MR suggests that there is not peer reviewed literature on AI risk:
https://marginalrevolution.com/marginalrevolution/2023/04/from-the-comments-on-ai-safety.html
“The only peer-reviewed paper making the case for AI risk that I know of is: https://onlinelibrary.wiley.com/doi/10.1002/aaai.12064. Though note that my paper (the second you linked) is currently under review at a top ML conference.”
But perhaps I can read something comprehensive (a pdf, if possible), and not depend on navigating posts, FAQs and similar stuff. Currently my understanding of AI risk is based in technical knowledge about Reinforcement Learning for games and multiagent systems. I have no knowledge nor intuition on other kind of systems, and I want to engage with the “state of the art” (in compact format) before I make a post focused on the AI alignement side.
Yes, it is definitely a little confusing how EA and AI safety often organize themselves via online blog posts instead of papers / books / etc like other fields! Here are two papers that seek to give a comprehensive overview of the problem:
This one, by Richard Ngo at OpenAI along with some folks from UC Berkeley and the University of Oxford, is a technical overview of why modern deep-learning techniques might lead to various alignment problems, like deceptive behavior, that could be catastrophic in very powerful systems.

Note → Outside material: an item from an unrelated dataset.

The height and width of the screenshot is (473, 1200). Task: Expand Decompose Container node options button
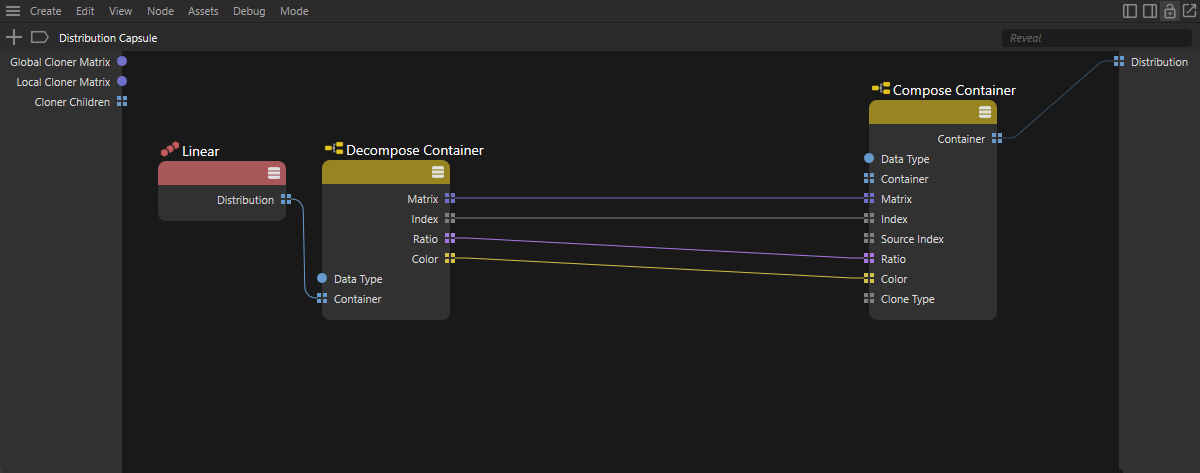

Alternatively, this paper by Joseph Carlsmith at Open Philanthropy is a more philosophical overview that tries to lay out the big-picture argument that powerful, agentic AI is likely to be developed and that safe deployment/control would present a number of difficulties.
There are also lots of papers and reports and such about individual technical topics in the behavior existing AI systems—Research in goal misgeneralization (Shah et al., 2022); power-seeking (Turner et al., 2021); specification gaming (Krakovna et al., 2020); mechanistic interpretability (Olsson et al. (2022), Meng et al. (2022)); ML safety divided into robustness, monitoring, alignment and external safety (Hendrycks et al., 2022). But these are probably more in-the-weeds than you are looking for.
Not technically a paper (yet?), but there have been several surveys of expert machine-learning researchers on questions like “when do you think AGI will be developed?”, “how good/bad do you think this will be for humanity overall?”, etc, which you might find interesting.